Having Kids Share Rooms Is The Hot New Parenting Trend Everyone Was Already Doing
Did you share a room with a sibling as a child? Congratulations! You are hip and cool, because having kids share rooms is apparently a hot new trend among the rich and famous. (Well, OK, maybe just the rich.)
Most of us probably think of room-sharing as a pretty normal thing. I shared a room until I was about 10. Most of my friends shared bedrooms with their siblings at one point or another. But now room-sharing is apparently a hot new parenting trend, because now even rich people in giant suburban houses are doing it.
“Inside a sprawling six-bedroom home in Oak Park, Ill., Sarah Coleman’s three children are tucked into bed in their room,” writes Danielle Braff for the Chicago Tribune. “Yes, their room. The three kids share one bedroom, the parents share one bedroom, and the remaining four bedrooms are untouched most evenings unless there are guests.”
I hear guillotines behind that prose.
Coleman’s kids are 1, 3, and 5. At those ages, I’d actually be more surprised if she managed to keep all those kids arranged in their own rooms and get them to stay there in the middle of the night.
Rich parents might well be having their kids share bedrooms for a host of reasons. Maybe they’re trying to build strong sibling relationships. Maybe the parents really want a house full of craft rooms and office space. Maybe keeping the kids sleeping in one room and designating another as an official “play room” just makes sense for them. Heck, maybe the kids just like it. (I got my own room at 10, but my sister snuck out of her room and slept on my floor for the next 3 years.) But a person has to be pretty privileged to consider this a new trend, and that’s what makes this sort of trend piece so irritating. There’s nothing wrong with kids sharing rooms, but the article is a complete non-story except for the element of, “These kids share rooms, even though they don’t have to.”
For most families in the U.S. with two kids at home, room-sharing is just a way of life. We don’t all have four spare bedrooms sitting empty in our sprawling suburban homes. According to the New York Housing and Vacancy Survey, room sharing occurred in two-thirds of families surveyed that had two kids under 18.
There are a lot of reasons to have kids share a room, and also to keep them separate.
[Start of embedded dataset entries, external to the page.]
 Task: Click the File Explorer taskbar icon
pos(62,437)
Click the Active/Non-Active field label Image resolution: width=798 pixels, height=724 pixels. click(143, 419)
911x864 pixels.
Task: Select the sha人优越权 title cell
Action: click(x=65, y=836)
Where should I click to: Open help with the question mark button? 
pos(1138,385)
Room-sharing can help kids bond and learn to deal with sharing spaces and resources. Anxious kids can be less scared and sleep better with a sibling in the room. Those late-night chat sessions and games of “Guess What Animal I’m Thinking Of” can have a negative impact on sleep, though.
But positioning this as a hot new parenting trend is pretty ridiculous, because most families were already doing it. I expect to see an article any day now about how handing down outgrown clothes to younger siblings is a hot new trend.
“Obviously we have plenty of money for new clothes,” a mother will say, “but I just think it’s so cute when families share things.”